Well, that didn't really clarify anything.

>> No.1737794

>>1737765

Actually I think you might be right

>> No.1737798

>>1737436
Yeah, i read that article a month or two back. Utter bull shit. The author gives an over simplified version of post-modernism and then defeats it. Hold on while I summarize some e-mail conversations I had about this article.

Also, Post-Postmodernism as a term has been around for awhile. No one really bought it. Ultramodernism is a term often used in architecture to describe a kind of over emphasized modernist look. Altermodernism is the pet theory of Nicolas Bourioud. Its largely over simplifies post-modernism as well, and would be indistinguishable from many other post-modern theories.

No I don't think post-modernism is over, in terms of historical eras. But its hardly a "movement". Plenty of thinkers from all sorts of disciplines could be described as post-modern. Many of them disagree about things.

>> No.1737797

>>1737744
Society is late modern, not postmodern.

▸ COLLECTED MATERIAL
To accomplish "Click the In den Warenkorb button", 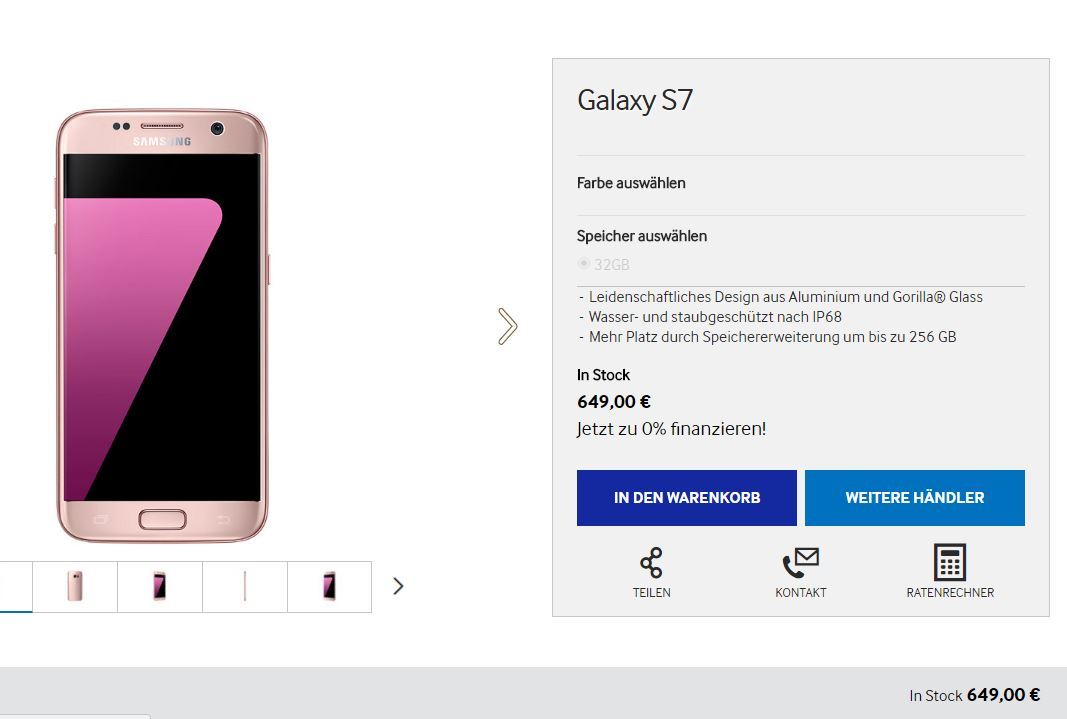I will 687,498.
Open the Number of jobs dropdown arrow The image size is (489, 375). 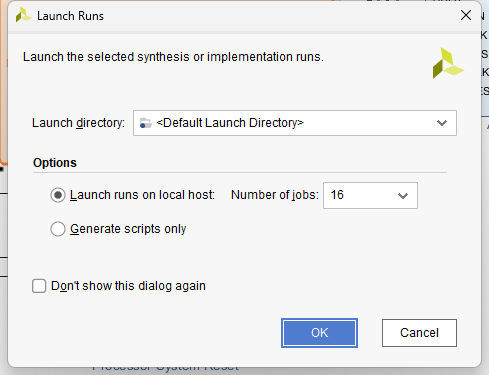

▸ TASK DIRECTIONS
List every post number that appears after ">> No." in the forum thread. The material has no connection to the forum thread.

▸ COMPLETED EXERCISE
1737794
1737798
1737797